Records drawn from a dataset |
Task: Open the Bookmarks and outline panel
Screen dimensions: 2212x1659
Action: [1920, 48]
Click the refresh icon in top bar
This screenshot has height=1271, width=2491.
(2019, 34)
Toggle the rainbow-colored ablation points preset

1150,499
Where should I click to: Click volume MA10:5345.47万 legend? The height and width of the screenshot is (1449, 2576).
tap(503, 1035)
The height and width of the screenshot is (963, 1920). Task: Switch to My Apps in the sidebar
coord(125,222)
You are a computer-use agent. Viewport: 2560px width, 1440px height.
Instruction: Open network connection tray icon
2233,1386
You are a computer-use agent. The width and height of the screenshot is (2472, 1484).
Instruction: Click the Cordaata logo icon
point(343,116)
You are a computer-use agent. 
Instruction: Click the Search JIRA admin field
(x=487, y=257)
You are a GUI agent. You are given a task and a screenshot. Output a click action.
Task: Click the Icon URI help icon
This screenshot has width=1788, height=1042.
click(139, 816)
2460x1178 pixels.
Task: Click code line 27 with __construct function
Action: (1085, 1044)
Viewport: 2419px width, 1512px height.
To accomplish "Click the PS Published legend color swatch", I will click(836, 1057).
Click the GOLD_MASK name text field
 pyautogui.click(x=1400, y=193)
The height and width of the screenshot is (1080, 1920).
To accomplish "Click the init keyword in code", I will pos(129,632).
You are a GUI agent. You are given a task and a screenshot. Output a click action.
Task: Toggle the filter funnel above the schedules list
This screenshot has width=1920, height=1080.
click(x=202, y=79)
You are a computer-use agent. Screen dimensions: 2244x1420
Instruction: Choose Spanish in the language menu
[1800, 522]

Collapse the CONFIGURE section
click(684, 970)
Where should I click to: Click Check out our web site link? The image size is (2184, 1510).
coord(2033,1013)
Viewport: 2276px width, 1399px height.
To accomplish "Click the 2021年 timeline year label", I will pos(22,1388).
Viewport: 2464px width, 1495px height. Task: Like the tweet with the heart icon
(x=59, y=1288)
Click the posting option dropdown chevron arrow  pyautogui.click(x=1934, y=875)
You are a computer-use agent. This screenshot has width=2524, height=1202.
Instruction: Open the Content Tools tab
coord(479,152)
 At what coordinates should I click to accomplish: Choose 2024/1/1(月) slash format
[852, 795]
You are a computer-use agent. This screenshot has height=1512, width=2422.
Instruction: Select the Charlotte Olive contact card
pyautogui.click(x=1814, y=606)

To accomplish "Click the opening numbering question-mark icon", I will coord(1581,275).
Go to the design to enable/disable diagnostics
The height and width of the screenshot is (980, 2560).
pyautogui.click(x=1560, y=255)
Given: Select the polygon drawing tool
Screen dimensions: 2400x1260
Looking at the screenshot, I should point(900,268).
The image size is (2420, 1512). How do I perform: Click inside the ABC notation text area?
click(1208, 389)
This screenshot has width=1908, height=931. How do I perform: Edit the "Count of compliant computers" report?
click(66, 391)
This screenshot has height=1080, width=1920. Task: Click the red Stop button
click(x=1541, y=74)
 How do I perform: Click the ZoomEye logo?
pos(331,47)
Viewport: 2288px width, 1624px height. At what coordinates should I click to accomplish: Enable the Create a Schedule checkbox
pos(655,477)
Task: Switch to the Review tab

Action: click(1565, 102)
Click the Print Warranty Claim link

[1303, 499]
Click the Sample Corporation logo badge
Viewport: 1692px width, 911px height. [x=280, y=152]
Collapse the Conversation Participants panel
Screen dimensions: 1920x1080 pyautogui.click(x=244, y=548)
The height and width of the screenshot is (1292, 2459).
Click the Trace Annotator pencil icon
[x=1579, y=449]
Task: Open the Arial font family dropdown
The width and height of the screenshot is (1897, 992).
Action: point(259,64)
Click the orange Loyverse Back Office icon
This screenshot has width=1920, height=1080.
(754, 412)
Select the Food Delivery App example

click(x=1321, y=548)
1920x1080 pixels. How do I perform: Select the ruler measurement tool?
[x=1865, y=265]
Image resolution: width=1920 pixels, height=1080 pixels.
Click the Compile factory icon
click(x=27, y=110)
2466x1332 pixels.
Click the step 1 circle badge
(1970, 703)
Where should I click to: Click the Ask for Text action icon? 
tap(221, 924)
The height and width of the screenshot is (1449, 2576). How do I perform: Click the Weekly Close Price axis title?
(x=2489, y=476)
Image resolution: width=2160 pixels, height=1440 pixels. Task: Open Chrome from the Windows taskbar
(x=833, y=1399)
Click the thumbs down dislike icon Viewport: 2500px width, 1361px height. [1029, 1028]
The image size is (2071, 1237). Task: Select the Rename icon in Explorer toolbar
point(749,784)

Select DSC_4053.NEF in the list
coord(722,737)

Exercise directions | This exercise calls for repeating every line of the data exactly.

Solution for this exercise |
Task: Open the Bookmarks and outline panel
Screen dimensions: 2212x1659
Action: [1920, 48]
Click the refresh icon in top bar
This screenshot has height=1271, width=2491.
(2019, 34)
Toggle the rainbow-colored ablation points preset

1150,499
Where should I click to: Click volume MA10:5345.47万 legend? The height and width of the screenshot is (1449, 2576).
tap(503, 1035)
The height and width of the screenshot is (963, 1920). Task: Switch to My Apps in the sidebar
coord(125,222)
You are a computer-use agent. Viewport: 2560px width, 1440px height.
Instruction: Open network connection tray icon
2233,1386
You are a computer-use agent. The width and height of the screenshot is (2472, 1484).
Instruction: Click the Cordaata logo icon
point(343,116)
You are a computer-use agent. 
Instruction: Click the Search JIRA admin field
(x=487, y=257)
You are a GUI agent. You are given a task and a screenshot. Output a click action.
Task: Click the Icon URI help icon
This screenshot has width=1788, height=1042.
click(139, 816)
2460x1178 pixels.
Task: Click code line 27 with __construct function
Action: (1085, 1044)
Viewport: 2419px width, 1512px height.
To accomplish "Click the PS Published legend color swatch", I will click(836, 1057).
Click the GOLD_MASK name text field
 pyautogui.click(x=1400, y=193)
The height and width of the screenshot is (1080, 1920).
To accomplish "Click the init keyword in code", I will pos(129,632).
You are a GUI agent. You are given a task and a screenshot. Output a click action.
Task: Toggle the filter funnel above the schedules list
This screenshot has width=1920, height=1080.
click(x=202, y=79)
You are a computer-use agent. Screen dimensions: 2244x1420
Instruction: Choose Spanish in the language menu
[1800, 522]

Collapse the CONFIGURE section
click(684, 970)
Where should I click to: Click Check out our web site link? The image size is (2184, 1510).
coord(2033,1013)
Viewport: 2276px width, 1399px height.
To accomplish "Click the 2021年 timeline year label", I will pos(22,1388).
Viewport: 2464px width, 1495px height. Task: Like the tweet with the heart icon
(x=59, y=1288)
Click the posting option dropdown chevron arrow  pyautogui.click(x=1934, y=875)
You are a computer-use agent. This screenshot has width=2524, height=1202.
Instruction: Open the Content Tools tab
coord(479,152)
 At what coordinates should I click to accomplish: Choose 2024/1/1(月) slash format
[852, 795]
You are a computer-use agent. This screenshot has height=1512, width=2422.
Instruction: Select the Charlotte Olive contact card
pyautogui.click(x=1814, y=606)

To accomplish "Click the opening numbering question-mark icon", I will coord(1581,275).
Go to the design to enable/disable diagnostics
The height and width of the screenshot is (980, 2560).
pyautogui.click(x=1560, y=255)
Given: Select the polygon drawing tool
Screen dimensions: 2400x1260
Looking at the screenshot, I should point(900,268).
The image size is (2420, 1512). How do I perform: Click inside the ABC notation text area?
click(1208, 389)
This screenshot has width=1908, height=931. How do I perform: Edit the "Count of compliant computers" report?
click(66, 391)
This screenshot has height=1080, width=1920. Task: Click the red Stop button
click(x=1541, y=74)
 How do I perform: Click the ZoomEye logo?
pos(331,47)
Viewport: 2288px width, 1624px height. At what coordinates should I click to accomplish: Enable the Create a Schedule checkbox
pos(655,477)
Task: Switch to the Review tab

Action: click(1565, 102)
Click the Print Warranty Claim link

[1303, 499]
Click the Sample Corporation logo badge
Viewport: 1692px width, 911px height. [x=280, y=152]
Collapse the Conversation Participants panel
Screen dimensions: 1920x1080 pyautogui.click(x=244, y=548)
The height and width of the screenshot is (1292, 2459).
Click the Trace Annotator pencil icon
[x=1579, y=449]
Task: Open the Arial font family dropdown
The width and height of the screenshot is (1897, 992).
Action: point(259,64)
Click the orange Loyverse Back Office icon
This screenshot has width=1920, height=1080.
(754, 412)
Select the Food Delivery App example

click(x=1321, y=548)
1920x1080 pixels. How do I perform: Select the ruler measurement tool?
[x=1865, y=265]
Image resolution: width=1920 pixels, height=1080 pixels.
Click the Compile factory icon
click(x=27, y=110)
2466x1332 pixels.
Click the step 1 circle badge
(1970, 703)
Where should I click to: Click the Ask for Text action icon? 
tap(221, 924)
The height and width of the screenshot is (1449, 2576). How do I perform: Click the Weekly Close Price axis title?
(x=2489, y=476)
Image resolution: width=2160 pixels, height=1440 pixels. Task: Open Chrome from the Windows taskbar
(x=833, y=1399)
Click the thumbs down dislike icon Viewport: 2500px width, 1361px height. [1029, 1028]
The image size is (2071, 1237). Task: Select the Rename icon in Explorer toolbar
point(749,784)

Select DSC_4053.NEF in the list
coord(722,737)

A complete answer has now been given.